Activity: Return every entry exactly as written.

Given records:
++++++++++++++++++++
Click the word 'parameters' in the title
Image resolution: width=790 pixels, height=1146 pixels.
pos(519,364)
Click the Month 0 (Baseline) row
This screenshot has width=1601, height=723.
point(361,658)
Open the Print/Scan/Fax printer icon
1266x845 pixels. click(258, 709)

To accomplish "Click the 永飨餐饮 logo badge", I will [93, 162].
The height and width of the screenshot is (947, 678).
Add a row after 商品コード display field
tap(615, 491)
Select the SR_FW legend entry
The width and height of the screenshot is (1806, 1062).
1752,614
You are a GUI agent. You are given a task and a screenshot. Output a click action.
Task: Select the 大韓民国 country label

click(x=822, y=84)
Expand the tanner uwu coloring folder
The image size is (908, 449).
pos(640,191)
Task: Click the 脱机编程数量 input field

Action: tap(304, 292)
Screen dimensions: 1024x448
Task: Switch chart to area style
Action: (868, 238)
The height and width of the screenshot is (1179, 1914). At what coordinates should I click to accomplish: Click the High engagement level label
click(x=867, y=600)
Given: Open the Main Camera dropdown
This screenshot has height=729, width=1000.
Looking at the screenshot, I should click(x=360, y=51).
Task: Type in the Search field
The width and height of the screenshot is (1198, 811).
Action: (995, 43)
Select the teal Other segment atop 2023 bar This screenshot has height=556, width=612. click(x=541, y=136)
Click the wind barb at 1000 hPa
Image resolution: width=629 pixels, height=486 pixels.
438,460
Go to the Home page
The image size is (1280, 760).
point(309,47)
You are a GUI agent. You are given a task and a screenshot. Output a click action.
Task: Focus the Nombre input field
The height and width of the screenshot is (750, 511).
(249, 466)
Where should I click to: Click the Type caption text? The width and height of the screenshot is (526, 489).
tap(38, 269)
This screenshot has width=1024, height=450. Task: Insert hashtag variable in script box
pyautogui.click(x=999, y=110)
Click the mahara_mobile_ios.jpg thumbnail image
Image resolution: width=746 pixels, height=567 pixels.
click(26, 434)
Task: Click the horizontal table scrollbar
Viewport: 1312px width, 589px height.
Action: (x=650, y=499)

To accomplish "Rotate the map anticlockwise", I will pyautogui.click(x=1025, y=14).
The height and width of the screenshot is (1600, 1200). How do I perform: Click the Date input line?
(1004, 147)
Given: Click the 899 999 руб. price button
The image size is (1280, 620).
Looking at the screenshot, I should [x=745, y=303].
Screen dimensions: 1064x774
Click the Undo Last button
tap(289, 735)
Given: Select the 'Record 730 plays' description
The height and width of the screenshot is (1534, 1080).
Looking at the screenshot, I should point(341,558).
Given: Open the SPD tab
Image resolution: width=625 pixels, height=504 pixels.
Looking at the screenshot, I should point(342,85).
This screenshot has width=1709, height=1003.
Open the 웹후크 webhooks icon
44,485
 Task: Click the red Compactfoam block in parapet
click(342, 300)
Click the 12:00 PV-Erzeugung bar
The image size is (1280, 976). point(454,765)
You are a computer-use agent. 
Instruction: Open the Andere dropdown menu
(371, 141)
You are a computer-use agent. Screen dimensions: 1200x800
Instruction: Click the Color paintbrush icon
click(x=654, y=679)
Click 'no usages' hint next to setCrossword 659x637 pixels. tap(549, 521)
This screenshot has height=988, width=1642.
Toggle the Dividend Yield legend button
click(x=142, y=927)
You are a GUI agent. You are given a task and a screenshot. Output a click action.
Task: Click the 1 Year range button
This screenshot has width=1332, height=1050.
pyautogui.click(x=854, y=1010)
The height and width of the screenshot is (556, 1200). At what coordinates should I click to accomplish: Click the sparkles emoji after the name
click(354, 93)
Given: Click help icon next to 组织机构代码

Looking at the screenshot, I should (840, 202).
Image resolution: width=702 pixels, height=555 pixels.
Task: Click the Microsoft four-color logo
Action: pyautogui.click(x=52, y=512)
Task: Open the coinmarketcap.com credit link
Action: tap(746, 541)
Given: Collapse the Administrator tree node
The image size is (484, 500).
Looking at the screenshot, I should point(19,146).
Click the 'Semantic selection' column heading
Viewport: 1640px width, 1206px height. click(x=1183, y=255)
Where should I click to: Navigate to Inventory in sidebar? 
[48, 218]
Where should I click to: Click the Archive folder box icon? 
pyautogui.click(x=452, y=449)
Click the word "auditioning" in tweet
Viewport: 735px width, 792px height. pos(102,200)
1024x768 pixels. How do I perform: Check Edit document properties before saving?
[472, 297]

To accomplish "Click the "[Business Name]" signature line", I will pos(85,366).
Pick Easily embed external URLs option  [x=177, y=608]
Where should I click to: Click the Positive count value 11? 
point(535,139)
++++++++++++++++++++
Output for this task:
Click the word 'parameters' in the title
Image resolution: width=790 pixels, height=1146 pixels.
pos(519,364)
Click the Month 0 (Baseline) row
This screenshot has width=1601, height=723.
point(361,658)
Open the Print/Scan/Fax printer icon
1266x845 pixels. click(258, 709)

To accomplish "Click the 永飨餐饮 logo badge", I will [93, 162].
The height and width of the screenshot is (947, 678).
Add a row after 商品コード display field
tap(615, 491)
Select the SR_FW legend entry
The width and height of the screenshot is (1806, 1062).
1752,614
You are a GUI agent. You are given a task and a screenshot. Output a click action.
Task: Select the 大韓民国 country label

click(x=822, y=84)
Expand the tanner uwu coloring folder
The image size is (908, 449).
pos(640,191)
Task: Click the 脱机编程数量 input field

Action: tap(304, 292)
Screen dimensions: 1024x448
Task: Switch chart to area style
Action: (868, 238)
The height and width of the screenshot is (1179, 1914). At what coordinates should I click to accomplish: Click the High engagement level label
click(x=867, y=600)
Given: Open the Main Camera dropdown
This screenshot has height=729, width=1000.
Looking at the screenshot, I should click(x=360, y=51).
Task: Type in the Search field
The width and height of the screenshot is (1198, 811).
Action: (995, 43)
Select the teal Other segment atop 2023 bar This screenshot has height=556, width=612. click(x=541, y=136)
Click the wind barb at 1000 hPa
Image resolution: width=629 pixels, height=486 pixels.
438,460
Go to the Home page
The image size is (1280, 760).
point(309,47)
You are a GUI agent. You are given a task and a screenshot. Output a click action.
Task: Focus the Nombre input field
The height and width of the screenshot is (750, 511).
(249, 466)
Where should I click to: Click the Type caption text? The width and height of the screenshot is (526, 489).
tap(38, 269)
This screenshot has width=1024, height=450. Task: Insert hashtag variable in script box
pyautogui.click(x=999, y=110)
Click the mahara_mobile_ios.jpg thumbnail image
Image resolution: width=746 pixels, height=567 pixels.
click(26, 434)
Task: Click the horizontal table scrollbar
Viewport: 1312px width, 589px height.
Action: (x=650, y=499)

To accomplish "Rotate the map anticlockwise", I will pyautogui.click(x=1025, y=14).
The height and width of the screenshot is (1600, 1200). How do I perform: Click the Date input line?
(1004, 147)
Given: Click the 899 999 руб. price button
The image size is (1280, 620).
Looking at the screenshot, I should [x=745, y=303].
Screen dimensions: 1064x774
Click the Undo Last button
tap(289, 735)
Given: Select the 'Record 730 plays' description
The height and width of the screenshot is (1534, 1080).
Looking at the screenshot, I should point(341,558).
Given: Open the SPD tab
Image resolution: width=625 pixels, height=504 pixels.
Looking at the screenshot, I should point(342,85).
This screenshot has width=1709, height=1003.
Open the 웹후크 webhooks icon
44,485
 Task: Click the red Compactfoam block in parapet
click(342, 300)
Click the 12:00 PV-Erzeugung bar
The image size is (1280, 976). point(454,765)
You are a computer-use agent. 
Instruction: Open the Andere dropdown menu
(371, 141)
You are a computer-use agent. Screen dimensions: 1200x800
Instruction: Click the Color paintbrush icon
click(x=654, y=679)
Click 'no usages' hint next to setCrossword 659x637 pixels. tap(549, 521)
This screenshot has height=988, width=1642.
Toggle the Dividend Yield legend button
click(x=142, y=927)
You are a GUI agent. You are given a task and a screenshot. Output a click action.
Task: Click the 1 Year range button
This screenshot has width=1332, height=1050.
pyautogui.click(x=854, y=1010)
The height and width of the screenshot is (556, 1200). At what coordinates should I click to accomplish: Click the sparkles emoji after the name
click(354, 93)
Given: Click help icon next to 组织机构代码

Looking at the screenshot, I should (840, 202).
Image resolution: width=702 pixels, height=555 pixels.
Task: Click the Microsoft four-color logo
Action: pyautogui.click(x=52, y=512)
Task: Open the coinmarketcap.com credit link
Action: tap(746, 541)
Given: Collapse the Administrator tree node
The image size is (484, 500).
Looking at the screenshot, I should point(19,146).
Click the 'Semantic selection' column heading
Viewport: 1640px width, 1206px height. click(x=1183, y=255)
Where should I click to: Navigate to Inventory in sidebar? 
[48, 218]
Where should I click to: Click the Archive folder box icon? 
pyautogui.click(x=452, y=449)
Click the word "auditioning" in tweet
Viewport: 735px width, 792px height. pos(102,200)
1024x768 pixels. How do I perform: Check Edit document properties before saving?
[472, 297]

To accomplish "Click the "[Business Name]" signature line", I will pos(85,366).
Pick Easily embed external URLs option  [x=177, y=608]
Where should I click to: Click the Positive count value 11? 
point(535,139)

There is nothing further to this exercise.